“I have seen many scientific reports in my time, but nothing like this. Today’s IPCC report is an atlas of human suffering and a damning indictment of failed climate leadership. With fact upon fact, this report reveals how people and the planet are getting clobbered by climate change.” – United Nations General Secretary António Guterrez
On 28th February the IPCC released Working Group 2, the Sixth Assessment Report. Several Snowchange authors, including Indigenous contributing authors, worked for five years to accomplish this.
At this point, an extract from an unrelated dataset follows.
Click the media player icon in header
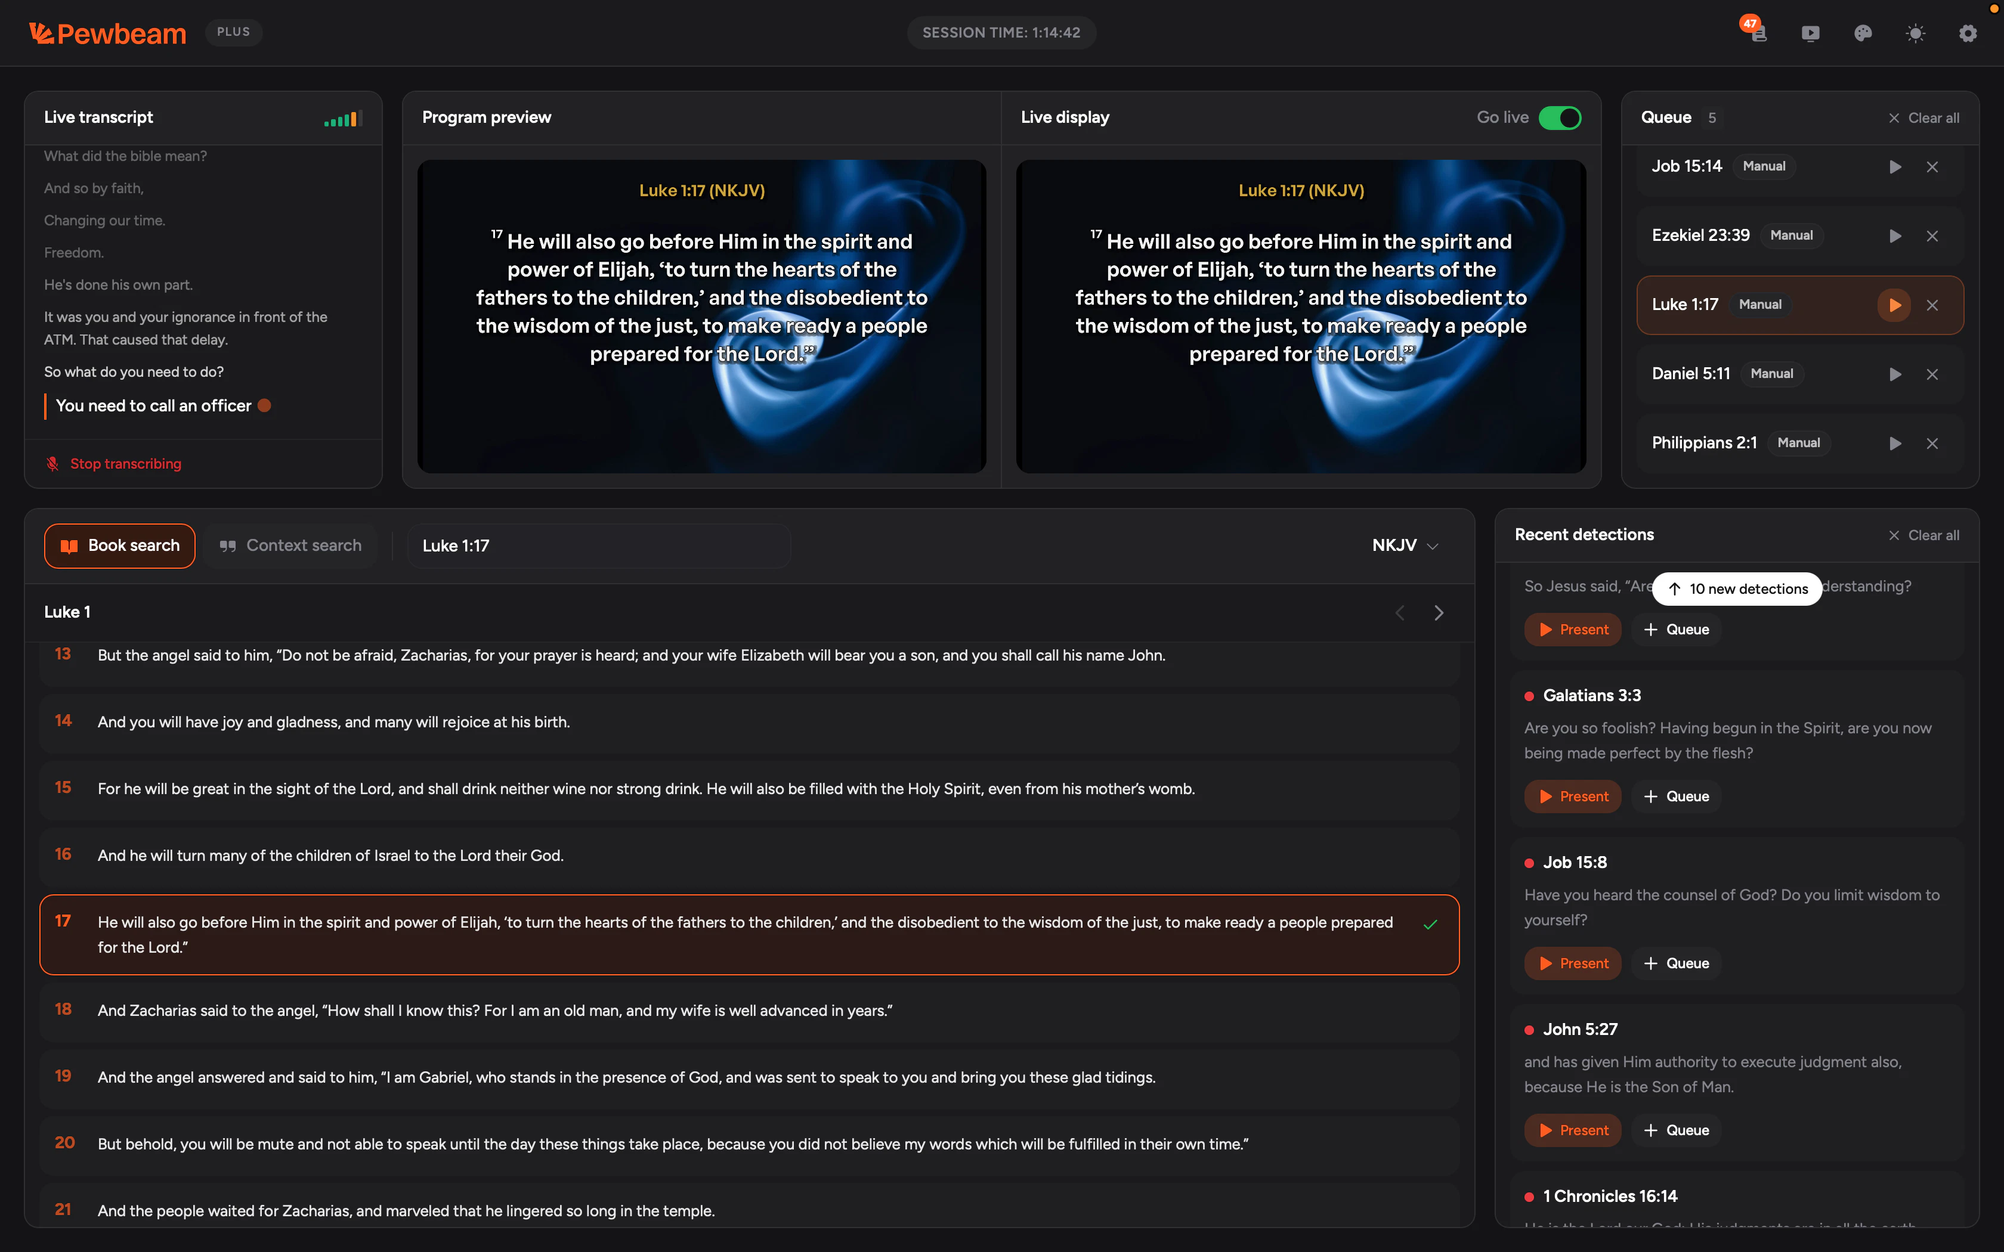1810,33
Snowchange has also released a full documentary from the Indigenous knowledge from the Arctic to accompany these remarkable results.
This has included for example Indigenous leaders such Skolt Sámi Pauliina Feodoroff, Wendat scholar Miguel Sioui as well as science staff including Brie Van Dam, Tero Mustonen, Anna Laine and others.
The IPCC report can be accessed here.
Additionally Snowchange developed, for the first time, an associated global Yearbook of Indigenous knowledge that was used in the Assessment to allow direct Indigenous knowledge, wisdom and priorities, it can be accessed here.
Lastly, co-funded by LUKE/ACAF, Snowchange-associated Skolt Sámi Pauliina Feodoroff has directed a full documentary of Arctic Indigenous Peoples and the context of climate change, “Life in the Cyclic World”.
This documentary film focuses on communities and Indigenous knowledge holders in the Arctic and positions the knowledge from the communities into an international frame. Containing never-before-seen footage from the communities and produced in part using participatory video methods the documentary highlights critically important, direct observations and messages from the changing North. The film is based on the Arctic Traditional Knowledge Compendium released in 2013, of the same name.